▶ Extrait du texte:

Pour illustrer ce post, j’ai trouvé ce Philosophe en méditation de Salomon Koninck (1609-1656), autrefois attribué à Rembrandt. Les philosophes d’aujourd’hui ne lui ressemblent guère, ni probablement ceux d’autrefois, mais l’image est belle.
Au sommaire de ce PhiloX :
Savoir de quoi on parle (pour éviter de dire n’importe quoi)
L’amour de la sagesse (une première définition de la philosophie)
Philosophes et savants (sont-ils les mêmes ou pas les mêmes ?)
L’acte de naissance de la philosophie (avec Hésiode comme guest-star)
En attendant le prochain PhiloX (quelques brèves pour terminer)
Savoir de quoi on parle
De quoi parlons-nous quand nous parlons de philosophie ? La première chose à faire est de la définir, c’est-à-dire, littéralement, de mettre une limite, une clôture, une frontière entre la chose qu’on désigne et tout ce qu’elle n’est pas. Si on parle de la philosophie au sens large ou de la philosophie dans un sens plus étroit, la clôture ne sera pas au même endroit.
Sans définition, la philosophie pourrait être n’importe quoi.

▶ Données fournies:
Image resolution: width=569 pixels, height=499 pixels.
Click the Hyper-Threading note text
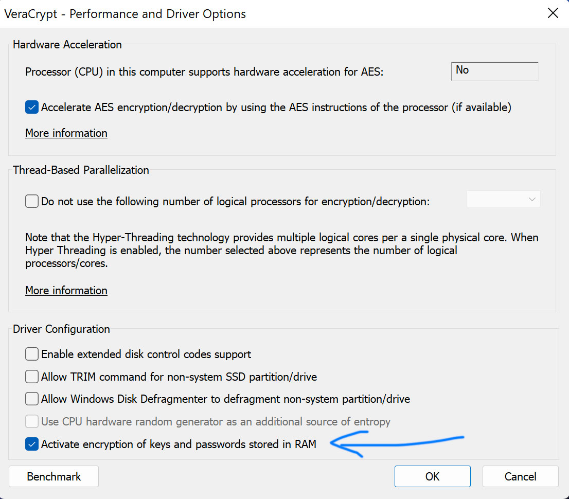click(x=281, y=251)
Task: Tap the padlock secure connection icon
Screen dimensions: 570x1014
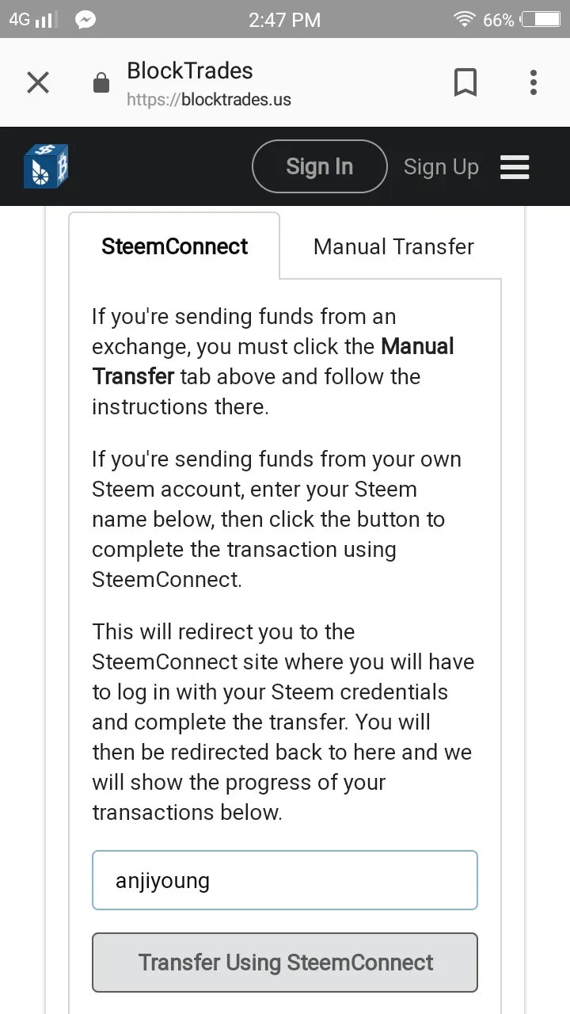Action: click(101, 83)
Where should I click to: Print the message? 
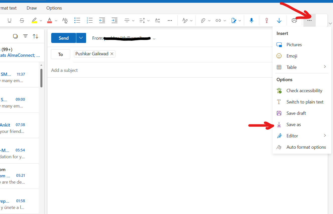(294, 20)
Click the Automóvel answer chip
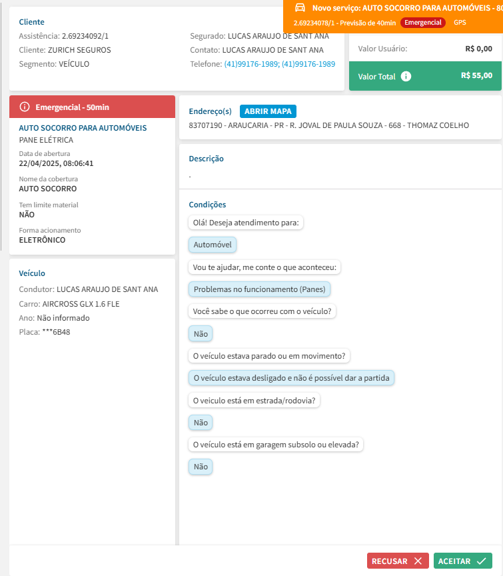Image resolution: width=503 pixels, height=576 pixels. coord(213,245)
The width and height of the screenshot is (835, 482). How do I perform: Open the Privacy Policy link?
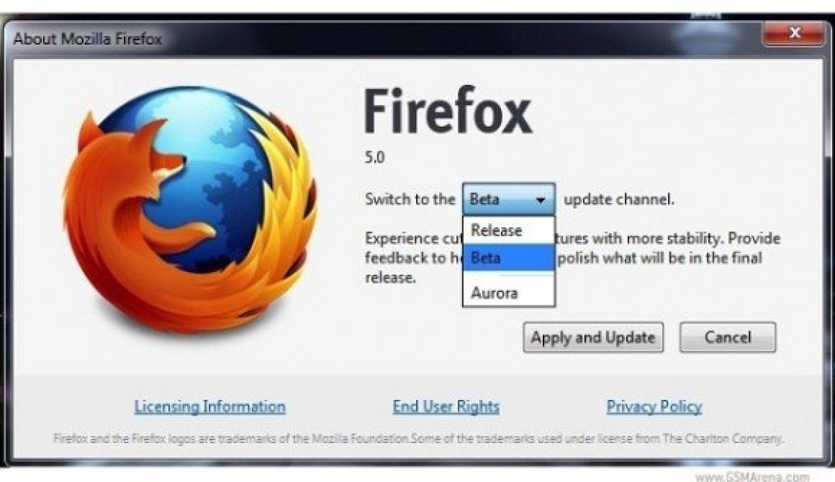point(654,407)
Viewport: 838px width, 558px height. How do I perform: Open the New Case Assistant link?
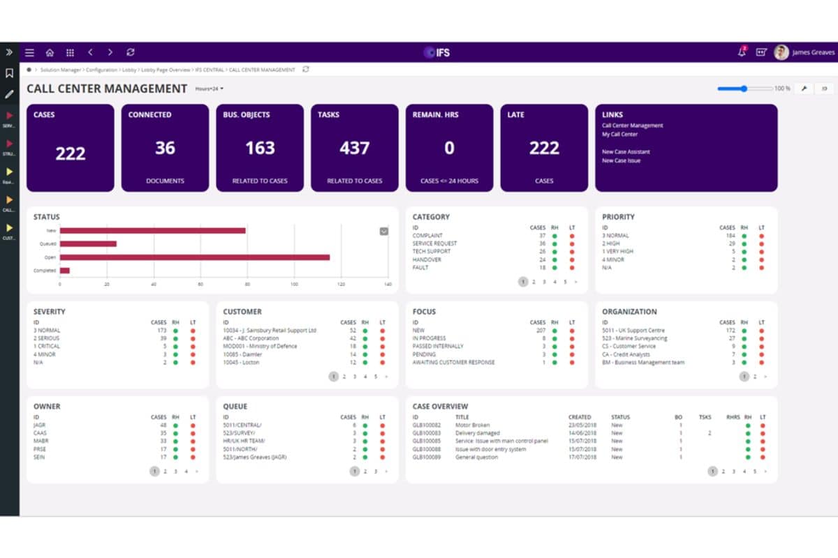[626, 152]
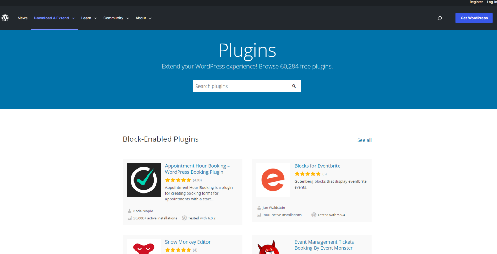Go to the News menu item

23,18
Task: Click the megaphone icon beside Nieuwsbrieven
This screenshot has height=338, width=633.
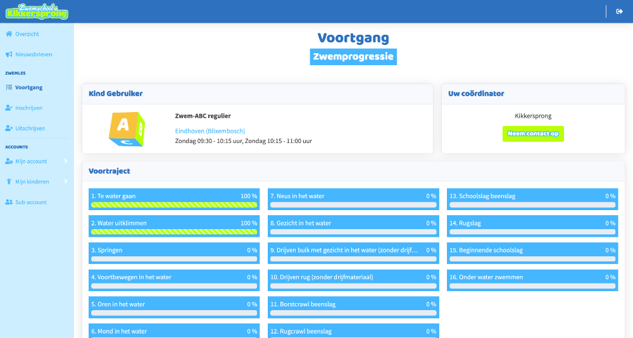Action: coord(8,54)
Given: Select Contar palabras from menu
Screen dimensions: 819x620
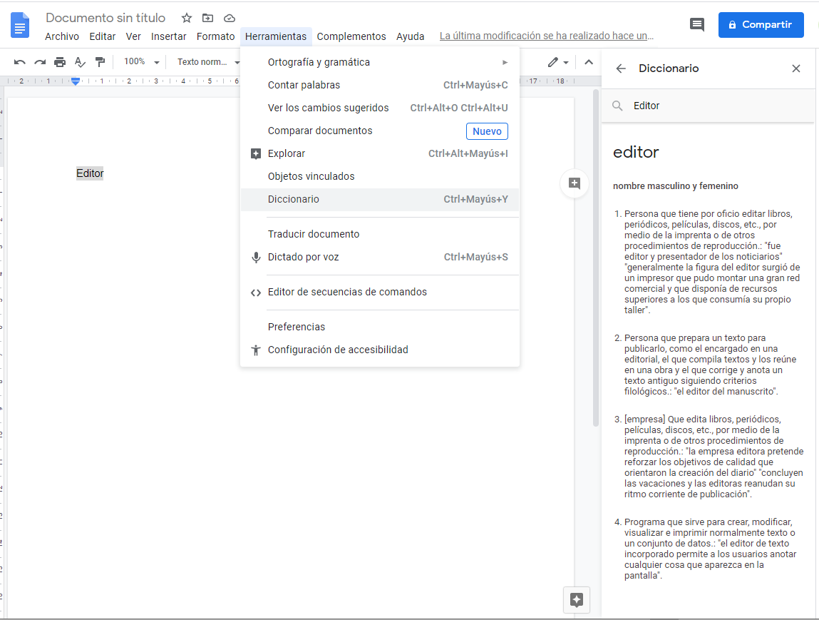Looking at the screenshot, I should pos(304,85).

---

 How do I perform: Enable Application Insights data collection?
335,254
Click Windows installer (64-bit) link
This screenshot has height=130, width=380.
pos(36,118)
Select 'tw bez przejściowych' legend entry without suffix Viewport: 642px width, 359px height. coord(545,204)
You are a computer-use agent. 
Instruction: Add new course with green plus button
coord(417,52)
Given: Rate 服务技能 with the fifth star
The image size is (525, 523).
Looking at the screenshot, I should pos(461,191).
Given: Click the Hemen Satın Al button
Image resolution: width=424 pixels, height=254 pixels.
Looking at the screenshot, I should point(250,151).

▶ Énoncé A:
Reprenez le passage de l'extrait sur la philosophie qui commence par "Pour illustrer ce" et va jusqu'à "brèves pour terminer)", en substituant "invité vedette" à "guest-star".
▶ Énoncé B:
Présentez sous forme de liste JSON de chaînes, à raison d'une chaîne par ligne et sans les lignes vides, les lignes des enregistrements qui commencent à celle contenant "Given: Click the Hemen Satın Al button" et vont jusqu'à celle contenant "Looking at the screenshot, I should point(250,151).", toutes deux incluses.

▶ Solution détaillée A:
Pour illustrer ce post, j’ai trouvé ce Philosophe en méditation de Salomon Koninck (1609-1656), autrefois attribué à Rembrandt. Les philosophes d’aujourd’hui ne lui ressemblent guère, ni probablement ceux d’autrefois, mais l’image est belle.
Au sommaire de ce PhiloX :
Savoir de quoi on parle (pour éviter de dire n’importe quoi)
L’amour de la sagesse (une première définition de la philosophie)
Philosophes et savants (sont-ils les mêmes ou pas les mêmes ?)
L’acte de naissance de la philosophie (avec Hésiode comme invité vedette)
En attendant le prochain PhiloX (quelques brèves pour terminer)

▶ Solution détaillée B:
[
  "Given: Click the Hemen Satın Al button",
  "Image resolution: width=424 pixels, height=254 pixels.",
  "Looking at the screenshot, I should point(250,151)."
]